Split file occupying the same memory space as sour

2019-02-16 02:37发布

问题:

I have a file, say 100MB in size. I need to split it into (for example) 4 different parts. Let's say first file from 0-20MB, second 20-60MB, third 60-70MB and last 70-100MB. But I do not want to do a safe split - into 4 output files. I would like to do it in place. So the output files should use the same place on the hard disk that is occupied by this one source file, and literally split it, without making a copy (so at the moment of split, we should loose the original file).

In other words, the input file is the output files.

Is this possible, and if yes, how?

I was thinking maybe to manually add a record to the filesystem, that a file A starts here, and ends here (in the middle of another file), do it 4 times and afterwards remove the original file. But for that I would probably need administrator privileges, and probably wouldn't be safe or healthy for the filesystem.

Programming language doesn't matter, I'm just interested if it would be possible.

回答1:

The idea is not so mad as some comments paint it. It would certainly be possible to have a file system API that supports such reinterpreting operations (to be sure, the desired split is probably not exacly aligned to block boundaries, but you could reallocate just those few boundary blocks and still save a lot of temporary space).

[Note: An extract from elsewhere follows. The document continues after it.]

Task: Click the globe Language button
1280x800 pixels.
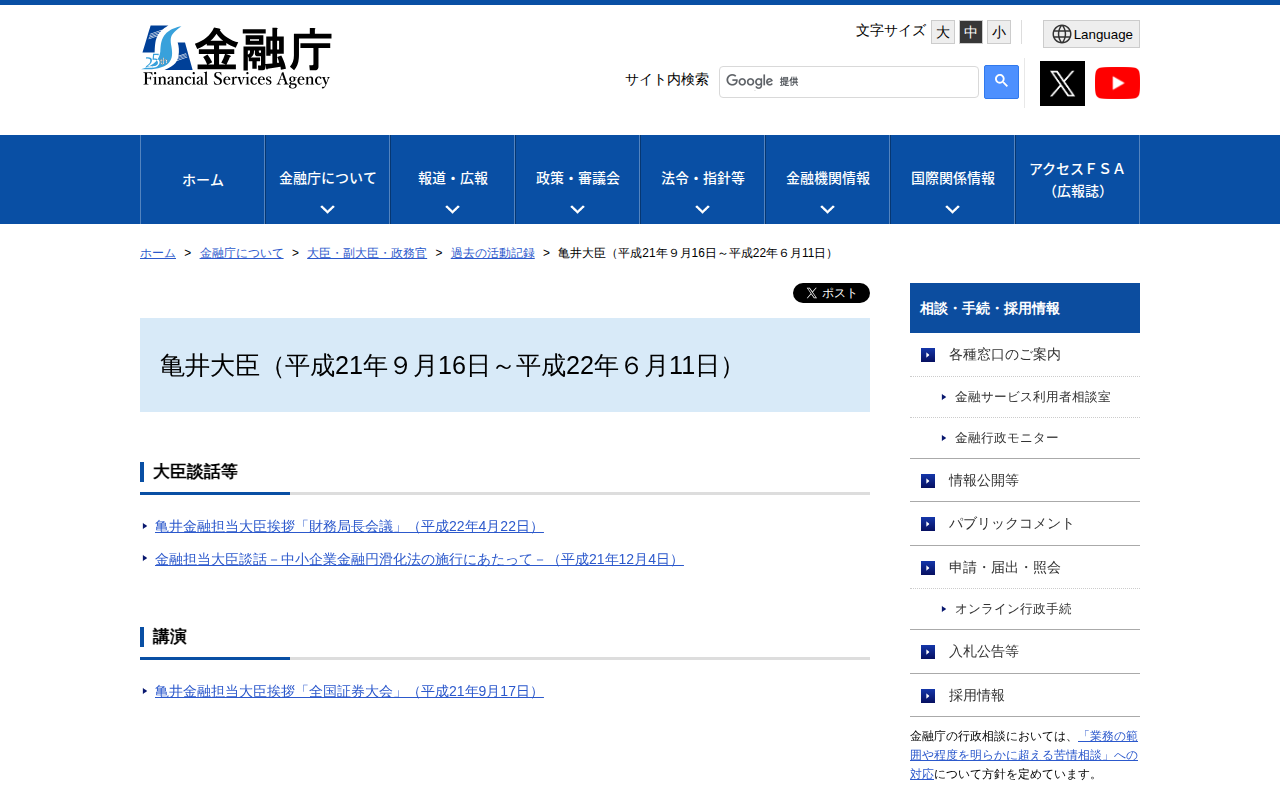Action: pyautogui.click(x=1091, y=34)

None of the common file system abstraction layers support this; but recall that they don't even support something as reasonable as "insert mode" (which would rewrite only one or two blocks when you insert something into the middle of a file, instead of all blocks), only an overwrite and an append mode. The reasons for that are largely historical, but the current model is so entrenched that it is unlikely a richer API will become common any time soon.



回答2:

As I explain in this question on SuperUser, you can achieve this using the technique outlined by Tom Zych in his comment.

bigfile="mybigfile-100Mb"
chunkprefix="chunk_"
# Chunk offsets
OneMegabyte=1048576
chunkoffsets=(0 $((OneMegabyte*20)) $((OneMegabyte*60)) $((OneMegabyte*70)))

currentchunk=$((${#chunkoffsets[@]}-1))
while [ $currentchunk -ge 0 ]; do
    # Print current chunk number, so we know it is still running.
    echo -n "$currentchunk "
    offset=${chunkoffsets[$currentchunk]}
    # Copy end of $archive to new file
    tail -c +$((offset+1)) "$bigfile" > "$chunkprefix$currentchunk"
    # Chop end of $archive
    truncate -s $offset "$archive"
    currentchunk=$((currentchunk-1))
done

You need to give the script the starting position (offset in bytes, zero means a chunk starting at bigfile's first byte) of each chunk, in ascending order, like on the fifth line.

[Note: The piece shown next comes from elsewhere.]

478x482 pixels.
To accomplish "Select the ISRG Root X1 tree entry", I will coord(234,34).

If necessary, automate it using seq : The following command will give a chunkoffsets with one chunk at 0, then one starting at 100k, then one for every megabyte for the range 1--10Mb, (note the -1 for the last parameter, so it is excluded) then one chunk every two megabytes for the range 10--20Mb.

OneKilobyte=1024
OneMegabyte=$((1024*OneKilobyte))
chunkoffsets=(0 $((100*OneKilobyte)) $(seq $OneMegabyte $OneMegabyte $((10*OneMegabyte-1))) $(seq $((10*OneMegabyte-1)) $((2*OneMegabyte)) $((20*OneMegabyte-1))))

To see which chunks you have set :

for offset in "${chunkoffsets[@]}"; do echo "$offset"; done
0
102400
1048576
2097152
3145728
4194304
5242880
6291456
7340032
8388608
9437184
10485759
12582911
14680063
16777215
18874367
20971519

This technique has the drawback that it needs at least the size of the largest chunk available (you can mitigate that by making smaller chunks, and concatenating them somewhere else, though). Also, it will copy all the data, so it's nowhere near instant.

As to the fact that some hardware video recorders (PVRs) manage to split videos within seconds, they probably only store a list of offsets for each video (a.k.a. chapters), and display these as independent videos in their user interface.